In the opening paragraphs of this essay, I’ve tried to imitate the style of his They Knew Too Much, which briefly made the best-seller lists when it came out in 1956.  It’s a style breathless and overheated, neither literary nor lofty—but very, very effective.

I never met Barker, either as a teenage UFOlogist nor as the professor of religious studies that I later became.  I may have received one letter from him, brief and businesslike; I didn’t keep it, and don’t remember what it was about.  In the warm September of 2004, twenty years after Barker’s death, I spent several days in a comfortably furnished, un-air-conditioned room in the Clarksburg-Harrison Public Library browsing through his private papers—now, as the “Barker Collection” open to the public—and feeling myself transported back to the early 1960s.  Wondering, over and over: who was this man?

“I am neither a scientist nor a scholar,” he wrote in They Knew Too Much.  “Neither am I a bookie, as some people misinterpret my occupation when I tell them I am a booker.”  That was how he started: running a film buying-booking agency.  And then he discovered flying saucers.

That was his term for them—the neologism “UFO” never much appealed to him.  He called himself a “saucerer” or “saucerhunter.”  In the late 50s and early 60s he wrote a regular column, “Chasing the Flying Saucers,” for a now-defunct pulp magazine called Flying Saucers.

In the comic drawing that served as the column’s logo, he’s made to look maniacal: racing in pursuit of a flying disk, his tongue hanging out the side of his mouth, camera dangling over his shoulder.  A butterfly net waves in his hand.  Meanwhile a spaceman, hanging unnoticed from the edge of another disk, reaches out a larger net to grab him.

Photo montage by Gray Barker depicting the legendary Flatwoods Monster.
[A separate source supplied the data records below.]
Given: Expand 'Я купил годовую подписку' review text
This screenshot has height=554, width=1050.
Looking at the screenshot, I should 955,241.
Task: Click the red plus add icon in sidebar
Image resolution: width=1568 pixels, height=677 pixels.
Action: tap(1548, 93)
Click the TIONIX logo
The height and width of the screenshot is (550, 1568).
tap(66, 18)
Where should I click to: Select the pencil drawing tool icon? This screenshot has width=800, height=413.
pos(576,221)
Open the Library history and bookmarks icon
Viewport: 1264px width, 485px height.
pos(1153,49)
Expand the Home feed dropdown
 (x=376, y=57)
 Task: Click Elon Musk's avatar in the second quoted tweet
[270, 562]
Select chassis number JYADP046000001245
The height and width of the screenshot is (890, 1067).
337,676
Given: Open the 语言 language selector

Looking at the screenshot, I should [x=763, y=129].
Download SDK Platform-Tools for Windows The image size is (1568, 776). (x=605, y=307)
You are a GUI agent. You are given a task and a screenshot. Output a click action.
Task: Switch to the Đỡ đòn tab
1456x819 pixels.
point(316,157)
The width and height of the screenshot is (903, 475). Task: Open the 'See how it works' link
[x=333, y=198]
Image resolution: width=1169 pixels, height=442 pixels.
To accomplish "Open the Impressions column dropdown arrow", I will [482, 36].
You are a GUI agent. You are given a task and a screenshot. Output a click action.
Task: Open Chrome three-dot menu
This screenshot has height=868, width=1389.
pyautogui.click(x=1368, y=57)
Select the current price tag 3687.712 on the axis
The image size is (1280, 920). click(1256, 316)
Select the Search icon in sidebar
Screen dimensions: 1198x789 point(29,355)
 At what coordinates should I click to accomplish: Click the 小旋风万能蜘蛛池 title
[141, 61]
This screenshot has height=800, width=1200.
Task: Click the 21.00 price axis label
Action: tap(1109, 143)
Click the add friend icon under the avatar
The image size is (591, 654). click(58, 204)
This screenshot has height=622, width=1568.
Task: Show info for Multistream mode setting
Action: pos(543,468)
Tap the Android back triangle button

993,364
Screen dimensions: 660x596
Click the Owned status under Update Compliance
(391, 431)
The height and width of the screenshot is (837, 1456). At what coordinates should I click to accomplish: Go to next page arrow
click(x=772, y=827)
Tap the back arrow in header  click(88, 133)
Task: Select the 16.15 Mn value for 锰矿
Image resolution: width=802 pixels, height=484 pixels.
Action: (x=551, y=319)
Photograph courtesy of Clarksburg-Harrison Public Library, Gray Barker Collection, date unknown.

Like lots of “saucerers,” he was in it for the money.  How could he not be?  We religious-studies professors didn’t exactly work on a volunteer basis either; and if during my time at the University of North Carolina I wasn’t quite as concerned with cash flow as Barker was, that was because the taxpayers and student tuitions kept me reliably in grocery money.  To stay on the saucers’ trail, Barker had to sing for his supper, typewriter and printing press his instruments.  No salaried intellectual has the right to look down on him.

Ah, but did he really believe the stuff he wrote, or the stuff other people wrote and he published (from 1959 on) under his “Saucerian Books” imprint?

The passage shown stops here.